L'association «Maroc Environnement 2050» appelle à planter des arbres
«Un arbre, c'est merveilleux, c'est magique même !» affirme Mme Belemkaddem. «C'est fou ce qu'un arbre peut apporter : ombre, fraîcheur, fixation des poussières, fixation des particules ultrafines dues à la pollution, le tout sans parler de l'apport majeur en termes de création d'oxygène et de séquestration de CO2, ainsi que la stimulation de l'effet de saisonnalité», explique l'ingénieure paysagiste. Et même pour ceux qui avancent que les palmiers sont préférables aux arbres sous prétexte du déficit en eau, Mme Belemkaddem récuse cette argumentation. «80% du territoire marocain est soumis aux climats semi-arides, arides et désertiques, et seulement 20% au climat humide. C'est pourquoi nous devons planter davantage d'arbres. Les arbres contribuent considérablement à la conservation de l'eau, en particulier dans les zones urbaines. Leur système racinaire réduit l'érosion des sols et retient l'eau de pluie, ce qui atténue le risque d'inondation. En revanche, le système racinaire des palmiers est moins développé et leur capacité à retenir l'eau est moindre». Et puis bien sûr il y la biodiversité ! «Où les oiseaux vont-ils se cacher, nicher ? Il en va de même pour les insectes, qui sont le fondement de la biodiversité».

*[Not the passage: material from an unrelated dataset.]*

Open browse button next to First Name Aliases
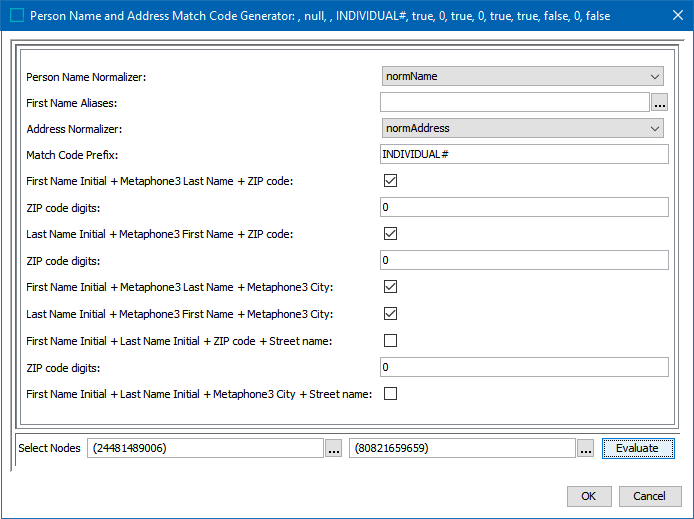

Plantation de palmiers : Un lobby à l'origine de cette situation ?
Selon la présidente de «Maroc Environnement 2050», il y a certainement un lobby de palmiers qui pousse à cet envahissement des villes marocaines par cette espèce de végétaux. Cette plantation massive de palmiers obéit avant tout à une logique de gain financier. «Un palmier de type Washingtonia d’un mètre coûte environ 500 dirhams, soit plus que ce que peut coûter un arbre de cinq ans avec tous ses bienfaits. Un palmier de huit mètres se vend 10.000 dirhams, plus cher qu'un arbre de dix ans», nous explique Mme Belemkaddem. Mais pour elle, «le gros du travail doit être fait ailleurs». «Se lancer et tenter de faire front face à un lobby ne se fait aucunement, et ce partout dans le monde. C'est plutôt auprès des élus qu'il faut agir», souligne-t-elle. Et à cet égard, «Maroc Environnement 2050» fait preuve de beaucoup d'activité. «Pas moins de 25 correspondances ont été envoyées aux présidents de communes, et certains commencent à réagir positivement, comme c'est le cas du président de la commune de Chichaoua».
Appel à la mise en place d'un plan paysager pour chaque ville
Devant pareille situation, le ministère de l'Intérieur se doit d'intervenir et de diffuser une circulaire en direction de tous les présidents de commune afin d'arrêter la plantation de palmiers et de procéder à un reboisement systématique de leurs collectivités. «Un reboisement massif mais paysager», précise l'ingénieure paysagiste, soutenant que «toute ville doit être soumise à un plan paysager qui prend en compte ses particularités». Un plan paysager qui tient compte, notamment, des droits de l'Homme de la troisième génération (droit à la paix, droit au développement, droit à l’environnement et droit au respect du patrimoine commun de l’humanité, des articles 31, 90 et 91 de la Constitution marocaine, de la loi organique 113-14 relative aux communes, notamment ses articles relatifs aux prérogatives des conseils communaux en matière de gestion et de protection de l'environnement, de la loi-cadre 12-99 portant Charte nationale de l'environnement et du développement durable ou encore des objectifs du Conseil supérieur de l'eau et du climat, sans oublier les conventions internationales ratifiées par le Royaume.